+++ Source records

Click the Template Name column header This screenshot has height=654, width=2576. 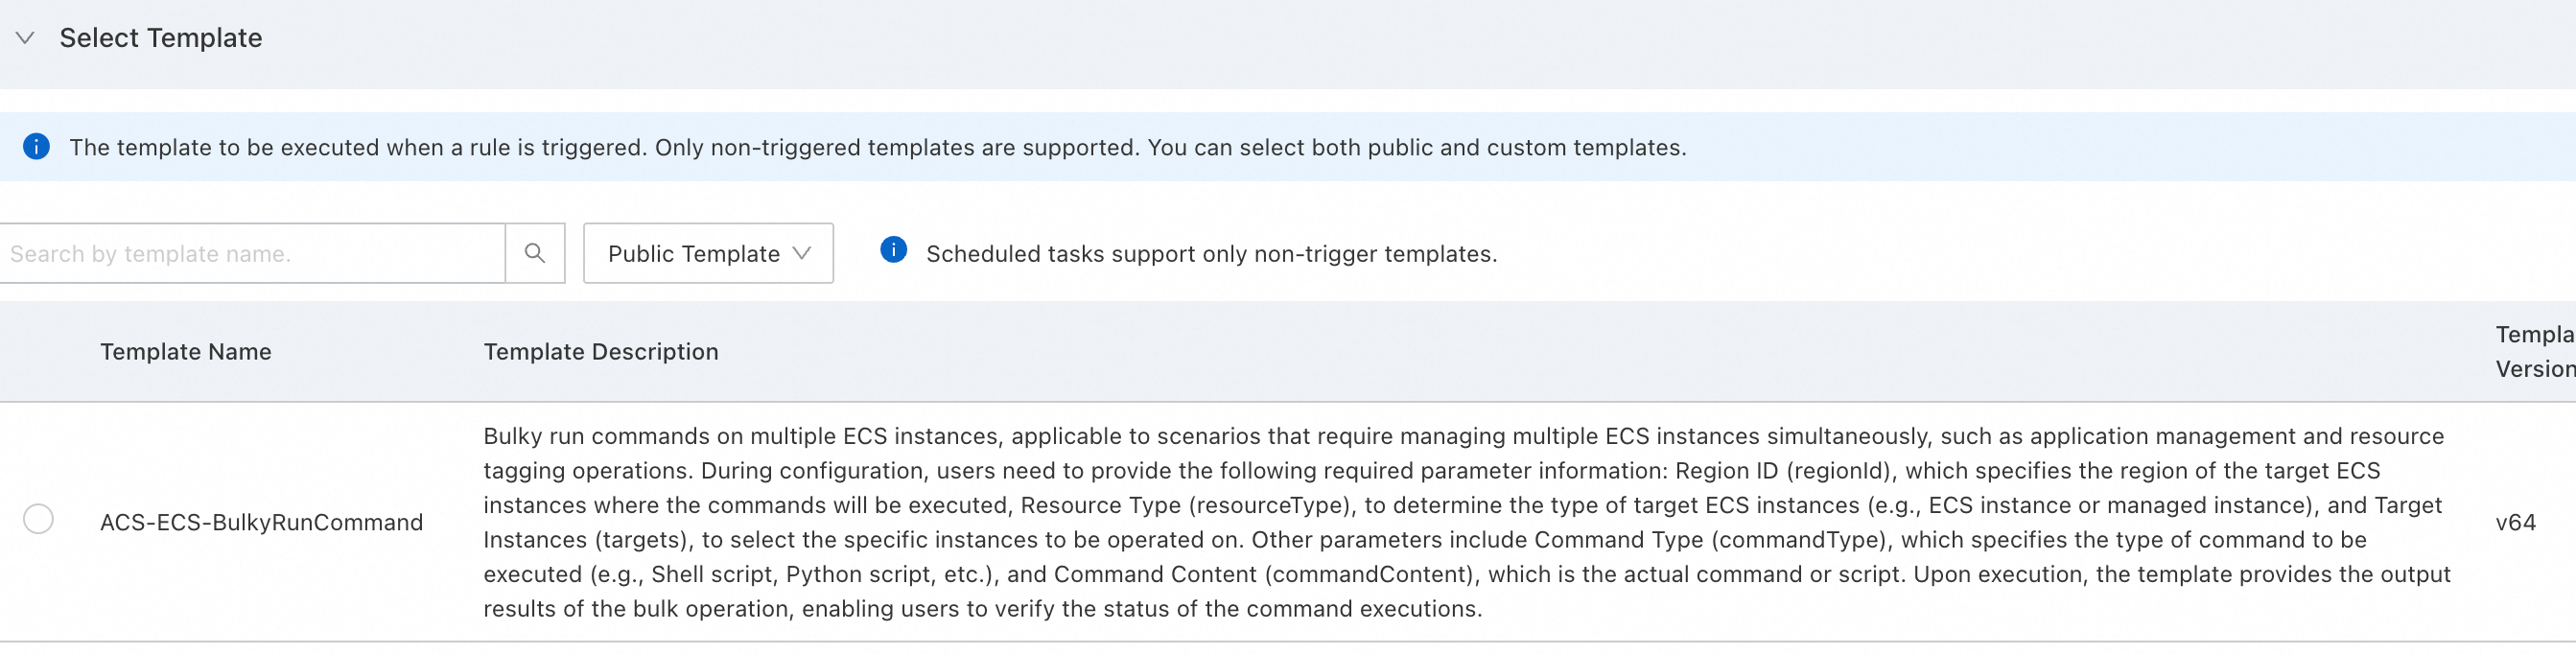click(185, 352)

++++++
+++ Source records

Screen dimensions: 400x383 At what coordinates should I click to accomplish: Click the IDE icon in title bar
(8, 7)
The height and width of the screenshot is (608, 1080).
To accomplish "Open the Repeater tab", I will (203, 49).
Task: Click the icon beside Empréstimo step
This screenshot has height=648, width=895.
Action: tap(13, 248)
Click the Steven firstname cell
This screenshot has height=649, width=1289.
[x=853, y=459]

++++++
+++ Source records

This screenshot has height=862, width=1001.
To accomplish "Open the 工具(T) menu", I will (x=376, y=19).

++++++

Exercise: Scan the listing above. Collect all lines with the word "Open".

Exercise response:
To accomplish "Open the Repeater tab", I will (203, 49).
To accomplish "Open the 工具(T) menu", I will (x=376, y=19).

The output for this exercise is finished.